Famiglia
Rapporto Unicef: i bimbi dell’est Europa vittime di trafficanti
Le attivita' sporadiche di prevenzione nell'Europa sud-orientale non bastano a proteggere i bambini che cadono preda dei trafficanti, e si basano troppo su una generica presa di coscienza del fenome
di Redazione
Le attivita’ sporadiche di prevenzione nell’Europa sud-orientale non bastano a proteggere i bambini che cadono preda dei trafficanti, e si basano troppo su una generica presa di coscienza del fenomeno, secondo un rapporto presentato oggi dall’Unicef, Fondo delle Nazioni unite per l’infanzia, e dalla Ong Terre des hommes, in cui si sottolinea anche la necessita’ di concentrarsi non piu’ sulla repressione ma sulla prevenzione. ”I bambini dell’Europa sud-orientale cadono vittime del traffico perche’ le attivita’ di prevenzione sono troppo scarse e troppo tardive – afferma Maria Calivis, Direttore regionale Unicef per l’Europa centrale, orientale e i paesi dell’ex Urss, aggiungendo che le piccole vittime – rimangono intrappolate in un labirinto senza vie di fuga”. Il rapporto ”Agire per prevenire il traffico di bambini in Europa sud orientale: uno studio di valutazione preliminare” prende in esame diverse strategie e iniziative per prevenire il traffico di bambini nell’Europa sud orientale e include le voci e le opinioni di piccole vittime di Albania, Moldova, Romania e della Provincia sotto amministrazione Onu del Kosovo, dove e’ stata condotta la ricerca. ”Si puo’ fermare il traffico prima che inizi – dice Christian Hafner, vice Presidente della Fondazione Terre des hommes Losanna, Svizzera – ma anche se perseguire i colpevoli e liberare i bambini gia’ presi nelle maglie del traffico contribuisce a sconfiggere il crimine, non basta a fermarlo. Ora occorre concentrare gli sforzi sulla prevenzione per impedire, anzitutto, che il crimine avvenga”. Il rapporto rileva che le campagne di sensibilizzazione sono spesso sbagliate, fuorvianti e non sistematiche. Alcune, spiega l’Unicef, usano immagini stereotipate di uomini in agguato nell’ombra, mentre in realta’ i trafficanti sono spesso familiari o amici; altre trascurano le forme di traffico a fini diversi dallo sfruttamento sessuale, per esempio per il lavoro domestico, l’elemosina o il furto. La maggior parte dei messaggi sono rivolti agli adulti anziche’ ai bambini e quindi danno poca o nessuna informazione su come i bambini possano proteggersi, a chi rivolgersi o dove chiedere aiuto.

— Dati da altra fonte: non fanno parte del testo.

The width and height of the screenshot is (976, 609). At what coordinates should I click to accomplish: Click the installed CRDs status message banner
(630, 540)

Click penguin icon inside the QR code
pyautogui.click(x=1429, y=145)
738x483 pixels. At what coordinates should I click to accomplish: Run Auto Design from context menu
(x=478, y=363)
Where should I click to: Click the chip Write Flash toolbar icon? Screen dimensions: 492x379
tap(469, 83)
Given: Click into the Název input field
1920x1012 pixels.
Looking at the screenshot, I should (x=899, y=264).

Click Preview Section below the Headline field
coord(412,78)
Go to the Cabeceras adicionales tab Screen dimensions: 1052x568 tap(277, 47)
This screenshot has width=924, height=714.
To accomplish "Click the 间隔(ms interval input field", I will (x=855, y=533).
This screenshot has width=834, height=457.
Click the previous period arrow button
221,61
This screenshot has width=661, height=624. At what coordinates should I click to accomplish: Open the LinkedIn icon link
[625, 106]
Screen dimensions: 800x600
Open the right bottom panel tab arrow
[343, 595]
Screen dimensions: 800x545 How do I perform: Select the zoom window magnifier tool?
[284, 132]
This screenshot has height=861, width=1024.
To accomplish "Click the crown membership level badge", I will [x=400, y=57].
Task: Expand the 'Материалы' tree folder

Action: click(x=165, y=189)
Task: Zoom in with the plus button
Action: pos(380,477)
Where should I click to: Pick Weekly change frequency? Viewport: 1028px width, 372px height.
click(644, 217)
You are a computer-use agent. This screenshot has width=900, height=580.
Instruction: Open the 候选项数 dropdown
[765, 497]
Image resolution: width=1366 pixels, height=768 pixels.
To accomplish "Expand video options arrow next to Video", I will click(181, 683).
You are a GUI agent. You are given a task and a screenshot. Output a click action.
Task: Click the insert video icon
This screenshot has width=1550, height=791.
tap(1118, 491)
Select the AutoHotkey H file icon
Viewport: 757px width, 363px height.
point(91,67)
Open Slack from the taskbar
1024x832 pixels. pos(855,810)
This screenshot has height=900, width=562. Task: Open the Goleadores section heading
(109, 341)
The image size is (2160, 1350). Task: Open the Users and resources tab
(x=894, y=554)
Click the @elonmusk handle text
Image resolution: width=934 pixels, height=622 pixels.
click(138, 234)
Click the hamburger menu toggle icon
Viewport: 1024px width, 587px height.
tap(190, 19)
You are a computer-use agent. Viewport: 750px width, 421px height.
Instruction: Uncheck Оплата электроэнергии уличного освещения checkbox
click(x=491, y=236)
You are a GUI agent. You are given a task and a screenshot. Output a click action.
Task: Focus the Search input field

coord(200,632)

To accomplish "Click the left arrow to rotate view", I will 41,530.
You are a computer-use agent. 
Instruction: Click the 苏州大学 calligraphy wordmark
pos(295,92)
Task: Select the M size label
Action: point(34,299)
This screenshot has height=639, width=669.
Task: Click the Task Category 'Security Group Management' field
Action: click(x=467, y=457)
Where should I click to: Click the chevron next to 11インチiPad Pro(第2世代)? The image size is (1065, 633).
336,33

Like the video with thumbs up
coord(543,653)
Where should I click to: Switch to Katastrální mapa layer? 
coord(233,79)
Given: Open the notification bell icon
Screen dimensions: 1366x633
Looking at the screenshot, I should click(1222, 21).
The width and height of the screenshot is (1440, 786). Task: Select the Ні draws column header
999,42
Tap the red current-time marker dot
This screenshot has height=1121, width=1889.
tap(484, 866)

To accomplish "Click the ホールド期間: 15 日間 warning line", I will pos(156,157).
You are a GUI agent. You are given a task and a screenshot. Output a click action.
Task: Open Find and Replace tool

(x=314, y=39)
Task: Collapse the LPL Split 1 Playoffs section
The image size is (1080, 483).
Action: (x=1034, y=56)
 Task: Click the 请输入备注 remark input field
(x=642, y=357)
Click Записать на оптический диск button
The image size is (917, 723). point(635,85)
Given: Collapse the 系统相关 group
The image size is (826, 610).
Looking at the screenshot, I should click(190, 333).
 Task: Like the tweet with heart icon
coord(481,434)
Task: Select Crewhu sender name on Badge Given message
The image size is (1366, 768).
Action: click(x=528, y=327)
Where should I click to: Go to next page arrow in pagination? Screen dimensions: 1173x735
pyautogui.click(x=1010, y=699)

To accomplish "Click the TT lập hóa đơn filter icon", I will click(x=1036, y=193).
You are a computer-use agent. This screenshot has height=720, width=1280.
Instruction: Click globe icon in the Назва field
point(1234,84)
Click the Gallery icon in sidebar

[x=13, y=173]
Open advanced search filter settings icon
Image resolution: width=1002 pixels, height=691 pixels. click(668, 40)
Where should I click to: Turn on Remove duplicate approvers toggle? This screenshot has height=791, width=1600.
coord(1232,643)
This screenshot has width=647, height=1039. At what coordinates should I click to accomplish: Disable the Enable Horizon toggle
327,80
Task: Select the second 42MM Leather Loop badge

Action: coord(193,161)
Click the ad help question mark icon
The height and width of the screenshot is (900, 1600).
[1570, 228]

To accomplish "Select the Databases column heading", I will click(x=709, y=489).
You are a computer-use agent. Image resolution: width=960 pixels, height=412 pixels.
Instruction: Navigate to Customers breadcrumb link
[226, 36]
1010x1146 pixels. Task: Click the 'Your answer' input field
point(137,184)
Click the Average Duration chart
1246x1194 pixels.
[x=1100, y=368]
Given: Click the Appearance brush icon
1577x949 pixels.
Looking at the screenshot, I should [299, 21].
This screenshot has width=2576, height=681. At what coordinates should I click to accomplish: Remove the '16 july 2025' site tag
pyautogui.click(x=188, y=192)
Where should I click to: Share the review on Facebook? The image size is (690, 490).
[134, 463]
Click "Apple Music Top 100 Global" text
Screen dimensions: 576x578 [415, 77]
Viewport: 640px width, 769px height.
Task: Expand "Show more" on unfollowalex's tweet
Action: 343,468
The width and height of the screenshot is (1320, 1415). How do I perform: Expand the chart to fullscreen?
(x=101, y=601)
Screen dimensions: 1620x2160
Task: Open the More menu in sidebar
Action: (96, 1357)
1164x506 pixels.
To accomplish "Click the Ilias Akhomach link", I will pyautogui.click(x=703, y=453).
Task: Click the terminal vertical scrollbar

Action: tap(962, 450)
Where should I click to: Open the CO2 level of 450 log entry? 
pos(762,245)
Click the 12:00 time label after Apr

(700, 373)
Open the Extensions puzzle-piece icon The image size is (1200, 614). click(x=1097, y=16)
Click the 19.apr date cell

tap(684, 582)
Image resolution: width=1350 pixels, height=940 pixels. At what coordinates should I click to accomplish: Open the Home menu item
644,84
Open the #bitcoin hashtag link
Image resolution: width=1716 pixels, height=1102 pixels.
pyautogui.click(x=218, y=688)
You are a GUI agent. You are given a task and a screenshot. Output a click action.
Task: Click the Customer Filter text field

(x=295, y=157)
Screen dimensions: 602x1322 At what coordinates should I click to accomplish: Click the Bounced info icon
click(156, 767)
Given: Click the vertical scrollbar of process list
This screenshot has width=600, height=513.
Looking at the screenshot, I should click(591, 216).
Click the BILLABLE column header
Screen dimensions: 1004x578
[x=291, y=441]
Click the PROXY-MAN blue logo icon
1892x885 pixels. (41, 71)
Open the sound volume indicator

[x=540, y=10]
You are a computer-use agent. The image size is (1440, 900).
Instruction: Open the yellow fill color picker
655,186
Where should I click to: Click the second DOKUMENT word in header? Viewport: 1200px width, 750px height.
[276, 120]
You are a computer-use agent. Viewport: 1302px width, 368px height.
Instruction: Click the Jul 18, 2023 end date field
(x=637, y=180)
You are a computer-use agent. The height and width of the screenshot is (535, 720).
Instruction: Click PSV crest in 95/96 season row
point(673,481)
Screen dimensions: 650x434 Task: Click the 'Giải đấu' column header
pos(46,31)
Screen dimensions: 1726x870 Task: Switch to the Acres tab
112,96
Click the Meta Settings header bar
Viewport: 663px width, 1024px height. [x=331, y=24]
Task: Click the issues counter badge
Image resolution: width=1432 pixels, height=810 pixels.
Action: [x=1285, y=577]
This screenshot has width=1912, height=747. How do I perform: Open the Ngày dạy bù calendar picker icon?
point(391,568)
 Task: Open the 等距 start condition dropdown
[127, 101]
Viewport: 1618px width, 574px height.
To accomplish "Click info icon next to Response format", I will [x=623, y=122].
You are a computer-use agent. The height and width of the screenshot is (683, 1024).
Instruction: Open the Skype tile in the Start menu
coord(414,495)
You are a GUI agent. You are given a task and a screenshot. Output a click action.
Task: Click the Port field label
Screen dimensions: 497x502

Il traffico di bambini puo’ essere combattuto solo affrontando le cause alla radice del problema e i modelli di domanda e offerta che governano il ciclo, afferma il rapporto. ”Poverta’, abuso, esclusione ed emarginazione: conosciamo le cause alla radice del fenomeno, sappiamo chi sono i bambini a rischio e da dove vengono. E’ chiaro che per costruire una rete di protezione per i bambini solida ed efficace dobbiamo andare alla fonte, ascoltare cosa i bambini hanno da dire sulla questione e colmare i nostri vuoti di conoscenza sulle modalita’ del traffico e le carenze di approcci e messaggi – sottolinea Maria Calivis -. Piu’ di una volta si sono perse occasioni per prevenire o fermare il traffico. Per contrastare i predatori dobbiamo velocemente diventare organizzati e flessibili quanto loro”. Il rapporto chiede la realizzazione di una rete di servizi e sistemi armonizzati tra loro, sincronizzati e senza falle o sovrapposizioni, sia internamente sia tra stati diversi, per proteggere i bambini, e sottolinea gli obblighi in tal senso per gli stati e per genitori, tutori e personale che abbia rapporti professionali coi bambini (funzionari di dogane, polizia di confine, insegnanti, operatori sociali e sanitari, ecc.), ai sensi della Convenzione Onu sui diritti dell’infanzia e di altri strumenti normativi internazionali. Occorre inoltre, afferma il rapporto, raccogliere e condividere estesamente, al di la’ dei confini nazionali, indicatori e dati standardizzati e comparabili. ”L’accento posto su sensibilizzazione e prevenzione ha contribuito alla mancanza di risorse disponibili in molti paesi per la raccolta di dati e l’analisi delle modalita’ e delle tendenze – secondo Christian Hafner -. Ma il punto e’ che senza dati lavoriamo al buio, ed e’ difficile prevenire che qualcosa avvenga se non sai cosa succede la’ fuori”.